## Try it
Print nothing but the lines below starting at the line that holds "Where should I click to: Open Шаблони" and ending at the line that holds "Viewport: 1404px width, 840px height.", including both, each exactly as written.

[Stored items from a collection]
<<<<

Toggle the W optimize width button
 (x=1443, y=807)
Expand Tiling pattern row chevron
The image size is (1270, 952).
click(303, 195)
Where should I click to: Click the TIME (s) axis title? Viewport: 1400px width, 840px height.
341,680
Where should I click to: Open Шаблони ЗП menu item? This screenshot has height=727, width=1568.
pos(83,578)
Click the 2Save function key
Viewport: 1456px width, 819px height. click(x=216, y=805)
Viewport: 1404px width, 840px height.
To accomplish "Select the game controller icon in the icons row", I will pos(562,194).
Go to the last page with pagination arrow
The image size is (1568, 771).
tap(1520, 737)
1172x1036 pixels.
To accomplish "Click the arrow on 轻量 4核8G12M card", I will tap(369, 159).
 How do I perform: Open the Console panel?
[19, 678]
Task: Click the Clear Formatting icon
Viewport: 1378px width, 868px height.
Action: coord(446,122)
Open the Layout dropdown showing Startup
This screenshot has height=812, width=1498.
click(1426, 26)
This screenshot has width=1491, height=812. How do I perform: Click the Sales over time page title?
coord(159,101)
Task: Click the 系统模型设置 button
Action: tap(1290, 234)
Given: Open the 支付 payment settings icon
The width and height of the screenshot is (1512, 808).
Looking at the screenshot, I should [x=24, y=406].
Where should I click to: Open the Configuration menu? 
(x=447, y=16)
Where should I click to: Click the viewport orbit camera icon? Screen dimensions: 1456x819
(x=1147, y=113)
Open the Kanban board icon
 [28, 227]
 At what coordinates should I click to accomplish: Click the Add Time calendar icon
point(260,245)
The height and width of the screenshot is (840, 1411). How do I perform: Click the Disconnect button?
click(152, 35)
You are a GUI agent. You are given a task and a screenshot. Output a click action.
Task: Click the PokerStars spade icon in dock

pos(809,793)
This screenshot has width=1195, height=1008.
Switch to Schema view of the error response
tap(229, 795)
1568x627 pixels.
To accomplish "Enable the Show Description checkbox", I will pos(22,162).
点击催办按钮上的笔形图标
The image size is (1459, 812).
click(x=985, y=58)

>>>>

## Answer space
Where should I click to: Open Шаблони ЗП menu item? This screenshot has height=727, width=1568.
pos(83,578)
Click the 2Save function key
Viewport: 1456px width, 819px height. click(x=216, y=805)
Viewport: 1404px width, 840px height.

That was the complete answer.